» Task instructions: Show every line below where "fill" appears.

Material for this exercise section start

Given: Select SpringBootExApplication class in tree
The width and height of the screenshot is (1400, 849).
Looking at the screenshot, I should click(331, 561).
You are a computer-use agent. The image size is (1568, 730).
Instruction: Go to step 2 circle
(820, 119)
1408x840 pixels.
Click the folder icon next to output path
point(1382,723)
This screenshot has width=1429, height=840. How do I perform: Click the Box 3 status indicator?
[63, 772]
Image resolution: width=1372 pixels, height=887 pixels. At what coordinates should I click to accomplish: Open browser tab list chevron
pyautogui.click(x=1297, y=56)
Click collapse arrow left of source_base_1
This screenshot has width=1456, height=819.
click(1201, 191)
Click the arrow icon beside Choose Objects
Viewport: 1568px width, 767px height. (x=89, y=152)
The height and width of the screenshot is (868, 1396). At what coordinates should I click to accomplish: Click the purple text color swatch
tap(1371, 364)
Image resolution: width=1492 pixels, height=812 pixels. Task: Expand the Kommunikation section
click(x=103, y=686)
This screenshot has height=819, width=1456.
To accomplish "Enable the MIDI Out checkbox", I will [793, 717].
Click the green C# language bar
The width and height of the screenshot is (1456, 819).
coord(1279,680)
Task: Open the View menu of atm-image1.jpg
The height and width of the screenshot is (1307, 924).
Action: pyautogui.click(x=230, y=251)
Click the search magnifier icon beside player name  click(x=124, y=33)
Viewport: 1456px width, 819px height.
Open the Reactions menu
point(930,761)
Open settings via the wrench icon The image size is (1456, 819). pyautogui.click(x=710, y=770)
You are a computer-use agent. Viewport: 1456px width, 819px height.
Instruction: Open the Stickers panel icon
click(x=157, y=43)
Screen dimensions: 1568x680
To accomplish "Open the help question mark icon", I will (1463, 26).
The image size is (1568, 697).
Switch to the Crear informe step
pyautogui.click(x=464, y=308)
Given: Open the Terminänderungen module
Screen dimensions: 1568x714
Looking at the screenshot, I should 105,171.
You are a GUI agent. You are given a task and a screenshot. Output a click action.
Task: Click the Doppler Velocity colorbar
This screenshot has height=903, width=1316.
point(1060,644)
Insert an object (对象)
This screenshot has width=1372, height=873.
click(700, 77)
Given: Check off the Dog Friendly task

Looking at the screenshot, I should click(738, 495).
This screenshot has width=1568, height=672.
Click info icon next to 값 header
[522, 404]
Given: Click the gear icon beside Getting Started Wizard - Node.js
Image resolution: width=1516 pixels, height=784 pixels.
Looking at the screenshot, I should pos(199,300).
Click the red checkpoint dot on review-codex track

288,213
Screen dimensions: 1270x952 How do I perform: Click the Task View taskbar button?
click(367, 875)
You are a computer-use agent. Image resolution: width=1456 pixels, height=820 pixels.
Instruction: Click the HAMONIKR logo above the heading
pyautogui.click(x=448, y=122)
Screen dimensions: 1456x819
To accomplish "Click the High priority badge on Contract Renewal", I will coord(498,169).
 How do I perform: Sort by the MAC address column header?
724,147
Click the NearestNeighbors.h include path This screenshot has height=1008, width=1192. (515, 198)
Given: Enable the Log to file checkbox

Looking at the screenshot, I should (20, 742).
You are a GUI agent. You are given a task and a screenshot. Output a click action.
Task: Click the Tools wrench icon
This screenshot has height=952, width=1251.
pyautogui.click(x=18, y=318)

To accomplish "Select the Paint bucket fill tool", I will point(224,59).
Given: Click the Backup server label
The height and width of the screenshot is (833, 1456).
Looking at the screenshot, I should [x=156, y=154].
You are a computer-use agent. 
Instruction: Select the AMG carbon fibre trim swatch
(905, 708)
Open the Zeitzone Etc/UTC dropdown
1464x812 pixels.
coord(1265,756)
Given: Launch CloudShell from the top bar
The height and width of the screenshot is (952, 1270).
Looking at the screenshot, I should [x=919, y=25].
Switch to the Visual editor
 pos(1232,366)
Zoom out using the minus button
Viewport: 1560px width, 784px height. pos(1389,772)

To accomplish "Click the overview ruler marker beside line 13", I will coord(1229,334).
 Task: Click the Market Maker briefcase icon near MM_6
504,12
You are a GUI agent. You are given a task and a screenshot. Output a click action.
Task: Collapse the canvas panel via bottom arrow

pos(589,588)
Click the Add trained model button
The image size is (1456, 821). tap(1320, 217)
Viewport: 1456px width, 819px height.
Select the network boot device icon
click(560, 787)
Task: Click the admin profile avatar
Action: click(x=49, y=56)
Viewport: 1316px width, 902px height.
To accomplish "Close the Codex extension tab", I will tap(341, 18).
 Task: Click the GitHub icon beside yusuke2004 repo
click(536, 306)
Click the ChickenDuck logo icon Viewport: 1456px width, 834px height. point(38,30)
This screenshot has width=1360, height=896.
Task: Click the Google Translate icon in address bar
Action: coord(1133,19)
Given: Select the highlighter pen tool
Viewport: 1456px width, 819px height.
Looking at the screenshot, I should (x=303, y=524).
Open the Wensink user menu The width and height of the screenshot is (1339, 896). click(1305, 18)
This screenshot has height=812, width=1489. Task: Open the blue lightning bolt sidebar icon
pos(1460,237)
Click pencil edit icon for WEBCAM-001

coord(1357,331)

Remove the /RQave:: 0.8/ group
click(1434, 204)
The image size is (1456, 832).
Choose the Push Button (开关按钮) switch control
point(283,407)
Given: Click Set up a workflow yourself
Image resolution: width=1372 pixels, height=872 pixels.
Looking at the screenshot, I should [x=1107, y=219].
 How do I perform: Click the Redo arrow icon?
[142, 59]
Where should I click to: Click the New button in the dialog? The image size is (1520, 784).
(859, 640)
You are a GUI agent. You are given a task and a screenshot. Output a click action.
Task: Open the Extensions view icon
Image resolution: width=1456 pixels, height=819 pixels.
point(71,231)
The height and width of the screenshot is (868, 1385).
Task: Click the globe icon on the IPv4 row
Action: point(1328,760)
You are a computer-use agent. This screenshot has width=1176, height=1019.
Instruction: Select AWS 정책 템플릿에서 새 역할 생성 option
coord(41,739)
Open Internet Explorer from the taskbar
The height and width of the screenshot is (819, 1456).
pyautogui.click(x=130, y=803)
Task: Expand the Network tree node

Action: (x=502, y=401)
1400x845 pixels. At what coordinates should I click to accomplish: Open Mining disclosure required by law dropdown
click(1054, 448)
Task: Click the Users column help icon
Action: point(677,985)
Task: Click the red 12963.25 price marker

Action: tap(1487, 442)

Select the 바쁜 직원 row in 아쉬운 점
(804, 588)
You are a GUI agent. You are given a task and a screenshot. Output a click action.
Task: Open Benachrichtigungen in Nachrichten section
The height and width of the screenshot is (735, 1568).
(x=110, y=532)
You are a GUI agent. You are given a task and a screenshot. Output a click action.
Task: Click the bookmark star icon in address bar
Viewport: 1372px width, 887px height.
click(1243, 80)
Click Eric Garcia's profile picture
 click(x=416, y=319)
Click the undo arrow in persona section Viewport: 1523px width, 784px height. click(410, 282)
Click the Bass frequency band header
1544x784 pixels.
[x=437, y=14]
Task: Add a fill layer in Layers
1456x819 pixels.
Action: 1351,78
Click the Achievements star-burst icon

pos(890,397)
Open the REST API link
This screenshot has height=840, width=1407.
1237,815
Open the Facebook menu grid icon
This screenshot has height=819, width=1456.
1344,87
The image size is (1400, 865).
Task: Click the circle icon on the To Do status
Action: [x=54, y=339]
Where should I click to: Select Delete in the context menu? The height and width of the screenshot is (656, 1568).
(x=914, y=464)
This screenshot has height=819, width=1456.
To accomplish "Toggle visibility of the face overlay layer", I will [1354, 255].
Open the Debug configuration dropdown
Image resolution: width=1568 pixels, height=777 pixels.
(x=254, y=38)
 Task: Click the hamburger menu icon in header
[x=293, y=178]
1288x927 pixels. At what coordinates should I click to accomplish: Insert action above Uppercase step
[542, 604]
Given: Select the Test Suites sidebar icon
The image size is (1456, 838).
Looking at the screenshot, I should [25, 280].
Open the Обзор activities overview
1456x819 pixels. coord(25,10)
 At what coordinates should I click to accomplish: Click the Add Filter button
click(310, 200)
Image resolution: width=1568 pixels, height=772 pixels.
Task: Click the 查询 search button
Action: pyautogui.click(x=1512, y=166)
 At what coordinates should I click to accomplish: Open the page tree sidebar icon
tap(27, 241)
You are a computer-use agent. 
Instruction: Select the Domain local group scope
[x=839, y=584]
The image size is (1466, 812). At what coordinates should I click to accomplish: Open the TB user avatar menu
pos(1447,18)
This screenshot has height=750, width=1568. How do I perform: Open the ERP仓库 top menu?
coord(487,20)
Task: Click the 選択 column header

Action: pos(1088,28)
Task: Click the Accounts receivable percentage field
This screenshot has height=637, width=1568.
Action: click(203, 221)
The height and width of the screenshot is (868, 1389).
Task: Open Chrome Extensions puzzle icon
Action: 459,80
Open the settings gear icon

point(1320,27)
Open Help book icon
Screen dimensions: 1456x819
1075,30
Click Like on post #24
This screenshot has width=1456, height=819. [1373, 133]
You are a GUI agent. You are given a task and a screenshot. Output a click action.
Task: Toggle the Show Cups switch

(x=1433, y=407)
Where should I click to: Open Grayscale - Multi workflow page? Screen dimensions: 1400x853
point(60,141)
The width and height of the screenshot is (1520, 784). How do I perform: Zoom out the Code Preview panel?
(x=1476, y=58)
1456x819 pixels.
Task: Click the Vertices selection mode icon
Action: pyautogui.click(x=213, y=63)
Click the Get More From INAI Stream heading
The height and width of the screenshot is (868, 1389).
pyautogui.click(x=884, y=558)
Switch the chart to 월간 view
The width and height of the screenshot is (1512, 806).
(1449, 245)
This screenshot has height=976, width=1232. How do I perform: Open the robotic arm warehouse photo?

Material for this exercise section end

» Final answer:
To accomplish "Select the Paint bucket fill tool", I will point(224,59).
Task: Add a fill layer in Layers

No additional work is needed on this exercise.